Taiwan's Winbond Electronics Corporation last week became the latest memory maker to sign a licence for Rambus's high-speed memory interface technology.
Winbond will use the Rambus technology in future memory chips, beginning with 128Mbit-equivalent 144Mbit RDRAMs (Rambus dynamic random access memories) scheduled to ship in volume by this year's fourth quarter, the Hsinchu-based company said in a statement.
RDRAMs are expected to start replacing synchronous DRAMs as the main memory in high-end PCs later this year. The Rambus interface will enable peak bandwidth of up to 1.6MB per second, which is up to four times faster than today's SDRAMs.
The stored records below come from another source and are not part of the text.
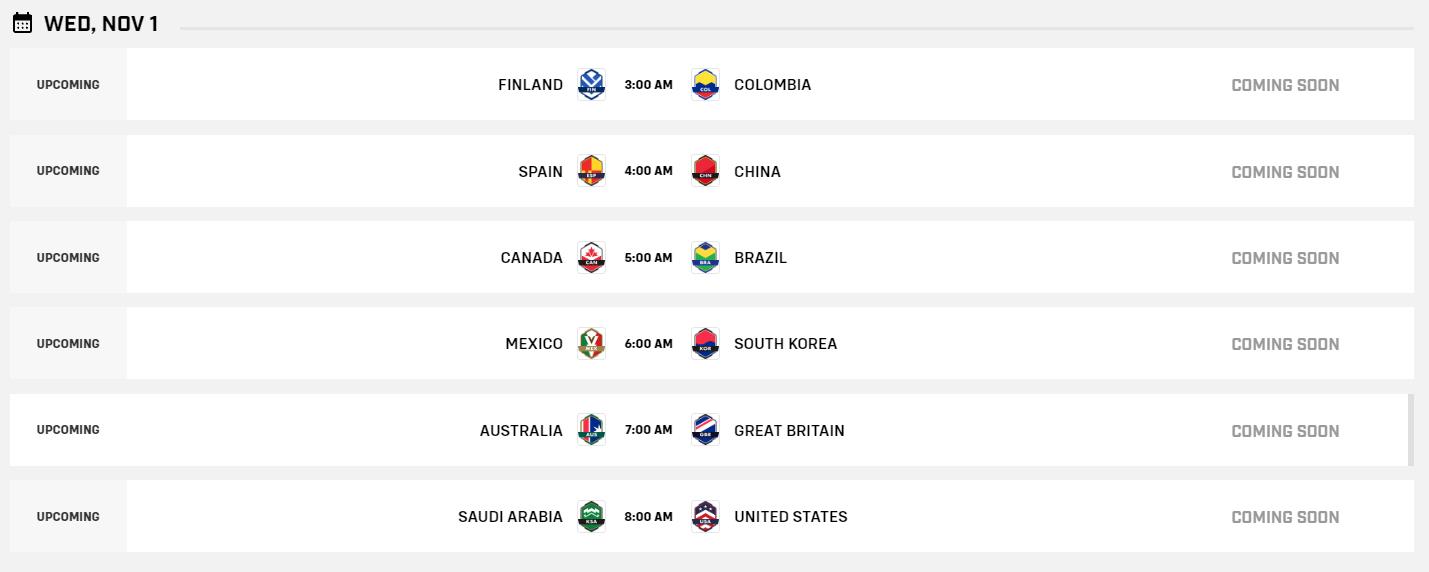Image resolution: width=1429 pixels, height=572 pixels.
Task: Click the Finland team crest icon
Action: point(591,84)
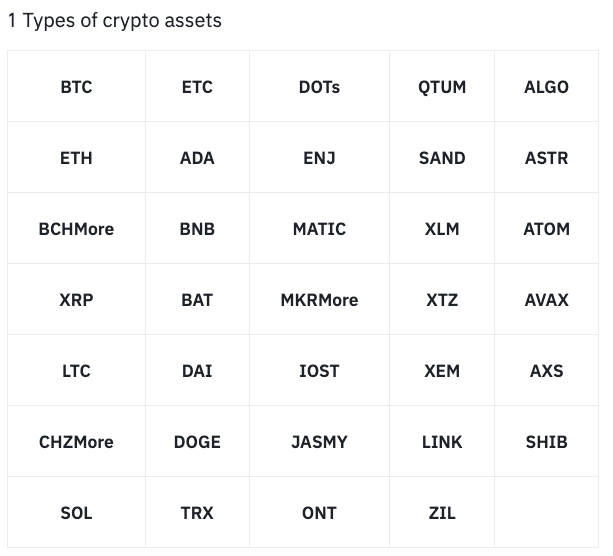Click the SOL asset entry
Image resolution: width=613 pixels, height=556 pixels.
coord(76,513)
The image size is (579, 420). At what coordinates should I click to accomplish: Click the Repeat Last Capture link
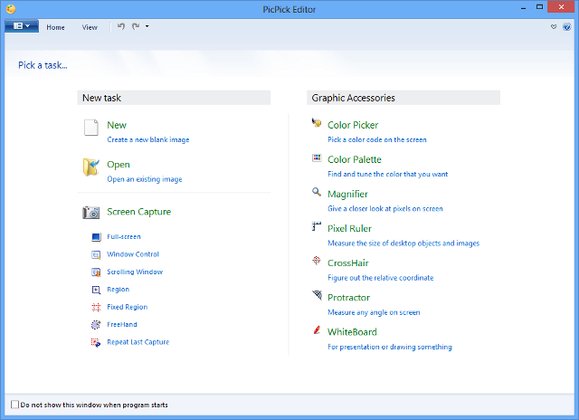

The agreement is another sign that the Rambus technology is gaining acceptance as the standard interface for next-generation memory chips. Earlier this week, for example, Intel announced plans to invest US$100 million in South Korea's Samsung Electronics Co. Ltd. to accelerate the supply of RDRAMs.
"Winbond will add production capacity in Taiwan, which is important to support the worldwide volume ramp of RDRAMs," said Allen Roberts, vice president and general manager of Mountain View, California-based Rambus' memory technology division, in a statement.
Another Hsinchu-based chip maker, Vanguard International Semiconductor Corp., last year became the first Taiwan-based memory maker to sign a licence for the Rambus technology.
Rambus, which itself does not manufacture any devices, said that it now has signed licencing agreements in place with eight of the world's 10 largest semiconductor makers.